This operation is often performed for historical or geographical texts, cartographical documents and,
in particular, for bibliographical work in every case where it is necessary to write words supplied in
various alphabets in a manner that allows intercalation with other words in a single alphabet so as
to enable a uniform alphabetization to be made in bibliographies, catalogues, indices, toponymic lists,
etc. It is indispensable in that it permits the univocal transmission of a written message between two
countries using different writing systems or exchanging a message, the writing of which is different
from their own. It, thereby, permits transmission by manual as well as mechanical or electronic means.
The two basic methods of conversion of a system of writing are transliteration and transcription.
3.2 Transliteration is the operation which consists of representing the characters of an entirely
alphabetical character or alphanumeric character system of writing by the characters of the
conversion alphabet.
In principle, this conversion should be made character by character: each character of the converted
alphabet is rendered by one character, and one only of the conversion alphabet, to ensure the complete
and unambiguous reversibility of the conversion alphabet into the converted alphabet.
When the number of characters used in the conversion system is smaller than the number of characters
of the converted system, it is necessary to use digraphs or diacritical marks. In this case, one shall avoid
as far as possible arbitrary choices and the use of purely conventional marks and try to maintain a
certain phonetic logic in order to give the system a wide acceptance.

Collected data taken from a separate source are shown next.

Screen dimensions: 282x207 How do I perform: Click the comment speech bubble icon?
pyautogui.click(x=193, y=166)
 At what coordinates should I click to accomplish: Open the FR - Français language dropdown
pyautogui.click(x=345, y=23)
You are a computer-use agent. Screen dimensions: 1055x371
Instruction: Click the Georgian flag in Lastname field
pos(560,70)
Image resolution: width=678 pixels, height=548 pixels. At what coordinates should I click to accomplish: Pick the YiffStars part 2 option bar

However, it shall be accepted that the graphism obtained may not always be correctly pronounced
according to the phonetic habits of the language (or of all the languages) which usually use(s) the
conversion alphabet. On the other hand, this graphism shall be such that the reader who knows the
converted language may mentally restore unequivocally the original graphism and, thus, pronounce
it correctly.
3.3 Retransliteration is the operation which consists of converting the characters of a conversion
alphabet to those of the converted alphabet.

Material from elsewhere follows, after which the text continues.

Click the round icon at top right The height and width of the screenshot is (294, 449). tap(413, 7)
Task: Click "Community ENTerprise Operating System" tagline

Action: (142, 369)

This operation is the exact opposite of transliteration; it is carried out by applying the rules of a system
of transliteration in reverse order so as to reconstitute the transliterated word to its original form.

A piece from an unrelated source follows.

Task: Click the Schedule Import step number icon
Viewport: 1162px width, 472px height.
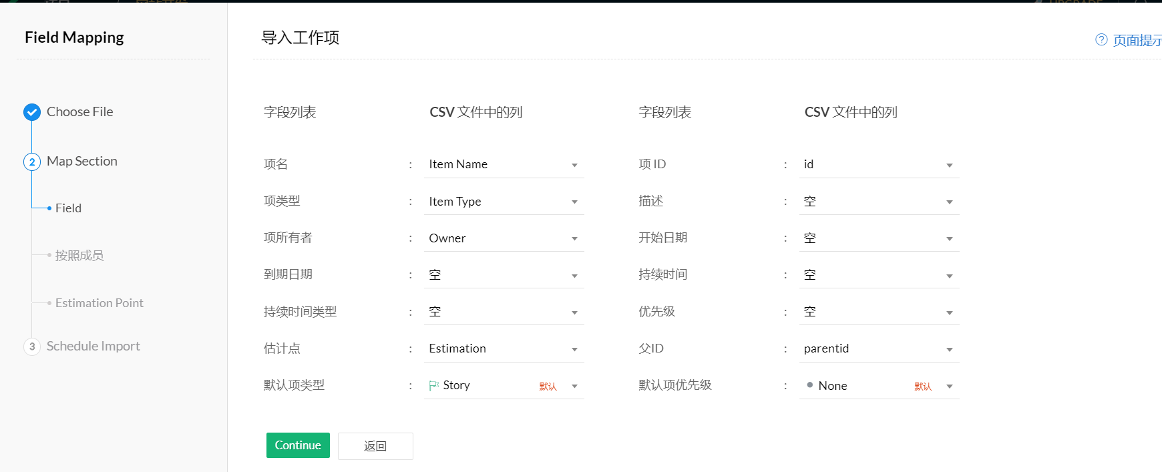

3.4 Transcription is the operation which consists of representing the characters of a language, whatever
the original system of writing, by the phonetic system of letters or signs of the conversion language.
A transcription system is of necessity based on the orthographical conventions of a conversion language
and its alphabet. The users of a transcription system shall, therefore, have a knowledge of the conversion
language to be able to pronounce the characters correctly. Transcription is not strictly reversible.
Transcription may be used for the conversion of all writing systems. It is the only method that can
be used for systems that are not entirely alphabetical and for all ideophonographic writing systems
(Chinese, Japanese, etc.).
SIST ISO 7098:2017
ISO 7098:2015(E)

3.5 Romanization is the conversion of non-Latin writing systems to the Latin alphabet by means of
transliteration or transcription.
To carry out Romanization, it is possible to use either transliteration or transcription or a combination
of these two methods, according to the nature of the converted system.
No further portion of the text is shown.